スティーヴン・キング原作の小説「IT」の映画化。キング原作の映画は佳作か駄作か両極端という傾向があるので出来栄えが心配だったが、日本公開前にアメリカで大ヒットしていたので期待しつつ映画館へ。

原作が厚めの文庫本4冊という長編なので、135分の映画にまとめる際に、どの部分を残して、どの部分を捨てるかが難しいところ。1990年に制作されたテレビのミニシリーズは2話構成で比較的原作に忠実に作っていたが評価は高くなかった。

舞台はキングの作品ではキャッスルロックと並んで度々登場するメイン州の架空の町「デリー」。この町に棲みついていて、27年毎に目覚めては子供たちを捕食する超自然的力を持つ謎の生物との戦いの話。原作では、デリーの図書館勤務の一人が、27年前の子供時代に「It」と共に戦った6人を呼び集めるという話の流れ。小説では、7人の現在と子供時代との性格描写が綿密かつ延々と行われるのはキングの得意とするところ。7人は27年前に「It」を撃退していて、その際に、27年後に「It」が現れたら再び集結することを誓い合う。

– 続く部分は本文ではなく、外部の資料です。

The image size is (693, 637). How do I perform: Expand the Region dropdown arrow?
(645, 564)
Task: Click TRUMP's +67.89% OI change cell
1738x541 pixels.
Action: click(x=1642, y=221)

ところが、超自然的な力で27年前の記憶は薄れてしまっていて、それを思い出すという仕立が加わるのがキングらしい。

映画では、思い切って「現代」をバッサリとカットし、27年前の7人の子供時代だけにフォーカスすることで複雑になりすぎないようにしていて、これが成功の一因なのは間違いない。さらに、主人公を子供にすることで、キング原作の映画の中では人気の高い「スタンド・バイ・ミー」を連想させる。

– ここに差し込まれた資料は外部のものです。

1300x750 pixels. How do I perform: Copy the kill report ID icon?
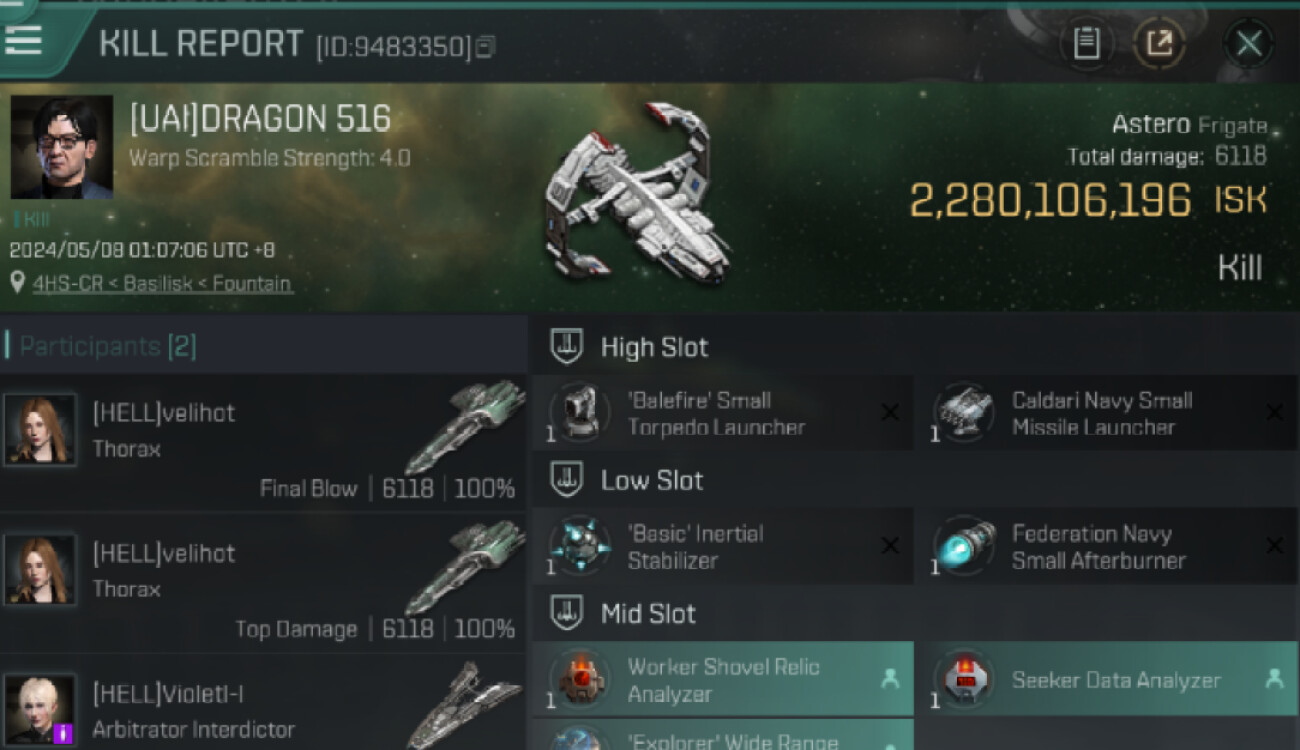[x=485, y=46]
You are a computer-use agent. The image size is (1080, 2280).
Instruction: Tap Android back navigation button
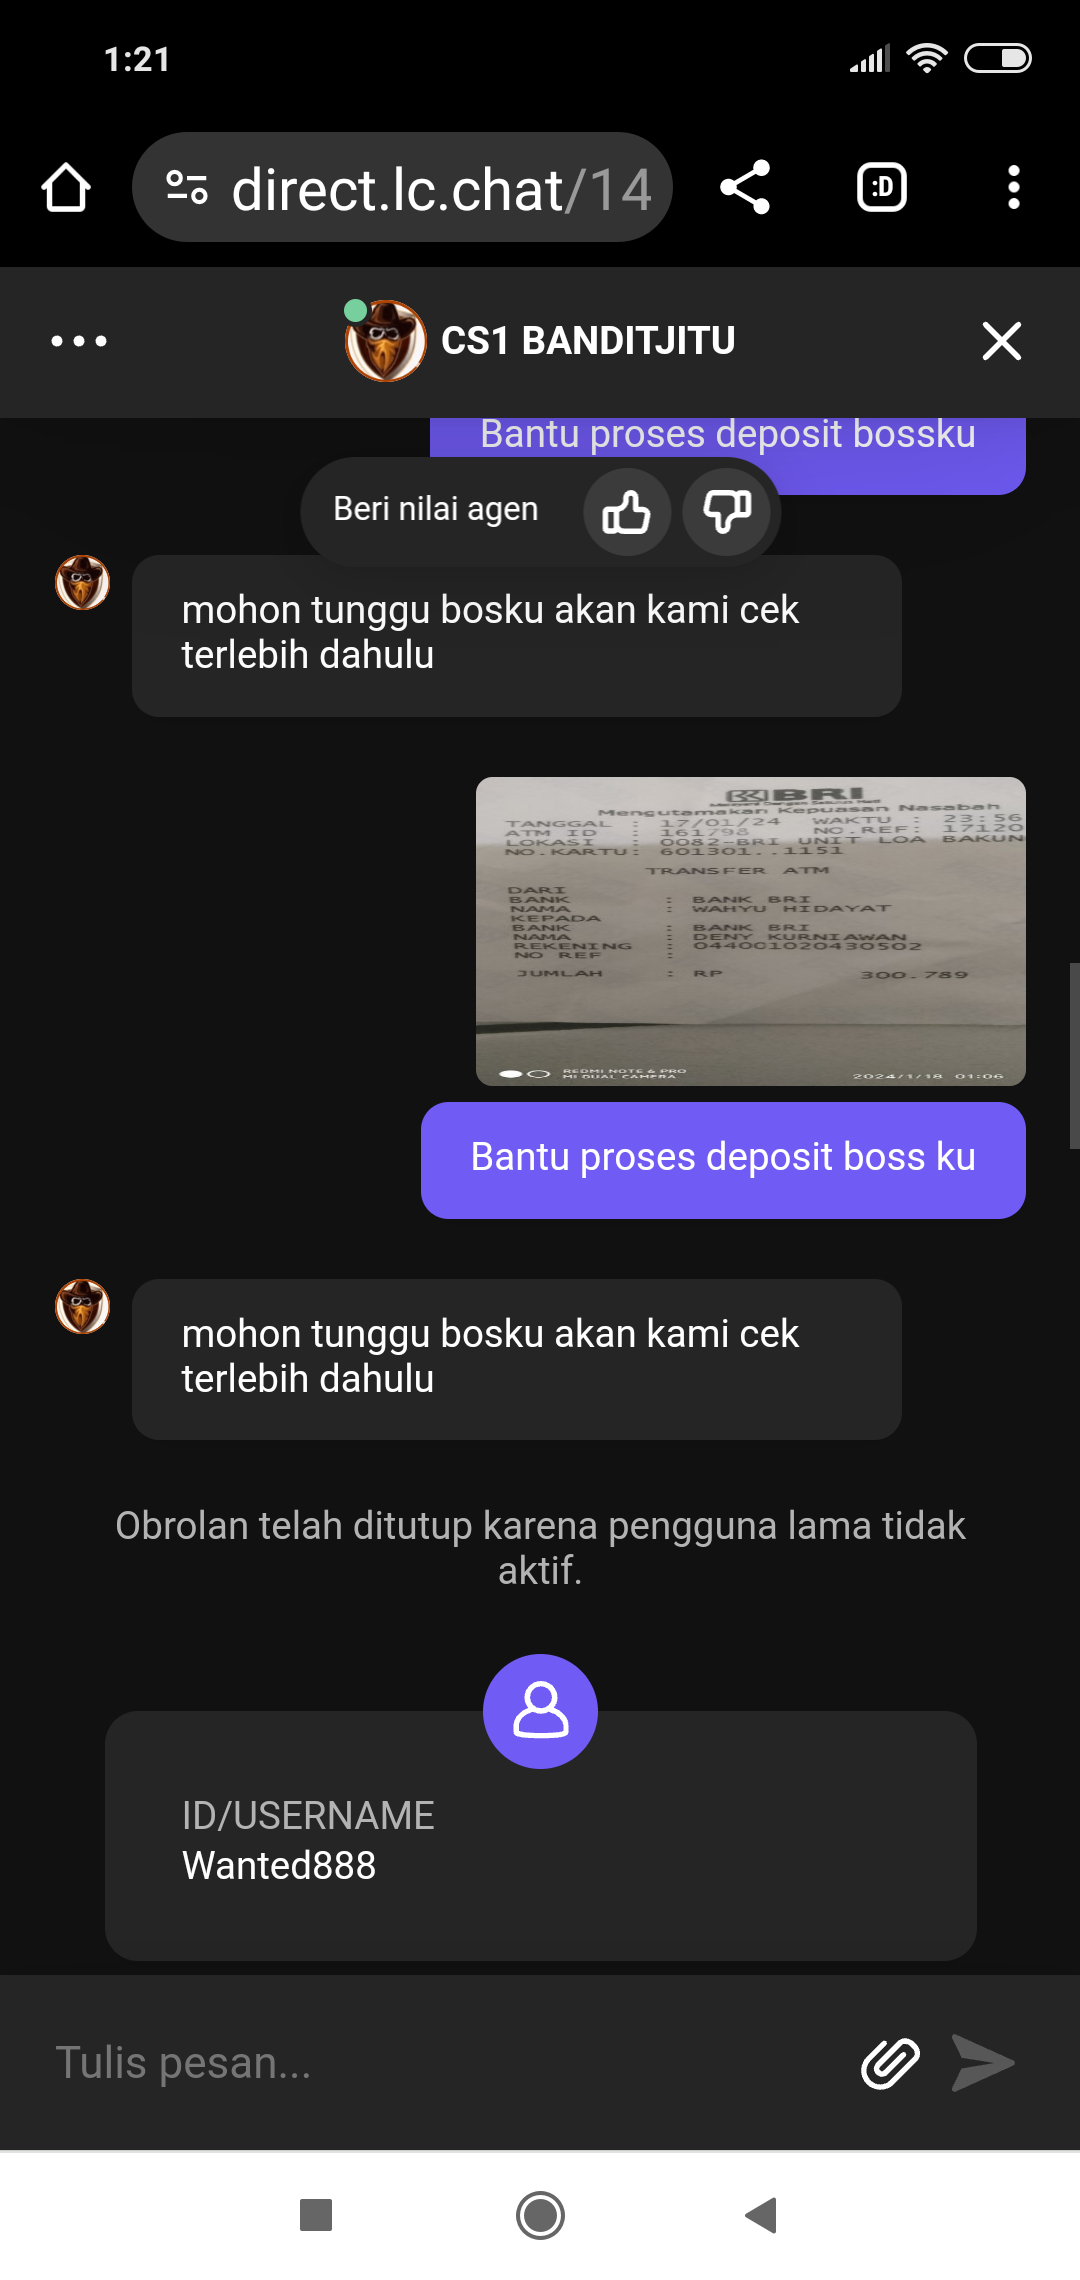(x=762, y=2215)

子役はビル役のジェイデン・リーベラーとリッチー役のフィン・ウルフハードが他の映画への出演実績があるくらいで、おそらく殆どは素人かこの映画でデビューと思われるが、かえって新鮮で良い。子供4人の「スタンド・バイ・ミー」と比べると7人はいささか多いが、それぞれの役のキャラクターもよく出ていた。

上手な取捨選択で、映画のまとまりは良くなったが、キングの作品で秩序を守る側のアイコンとして登場する「亀」は川遊びで子供が踏むところと、レゴで作られたものとして登場するが、特に説明はなく話の流れにも影響しないので単なるキングファンへのトリビアねた。

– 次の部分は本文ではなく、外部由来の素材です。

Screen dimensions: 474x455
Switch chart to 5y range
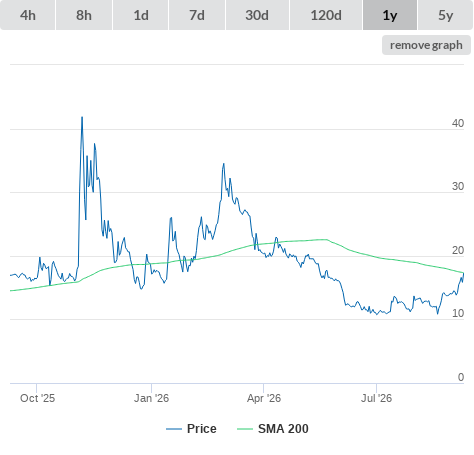[x=446, y=15]
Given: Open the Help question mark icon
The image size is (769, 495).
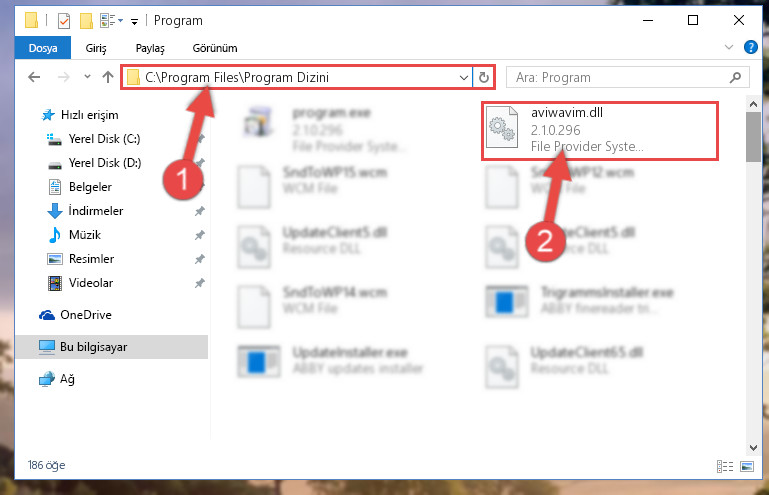Looking at the screenshot, I should click(x=750, y=47).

おまけっぽいところでは、ビルが乗る自転車の「Silver」の文字が2回も大写しになる。小説では、ローン・レンジャーから名前をとった「シルバー号」のお陰で「IT」から逃げられるし、大人になっても大事な材料として使われるので小説を読んだ人にとってはニヤッとするところ。

映画の最後に「チャプター 1」と表示されたので、27年後を舞台にした続編を作ることができる構成。本作が、アメリカで予想以上のヒットだったので正式に計画されるかもしれない。しかし、原作で華があるのは子供時代の方で、おとなになってからの部分は一捻りしないと厳しいのではないかと思う。しかし、映画化されるなら楽しみではある。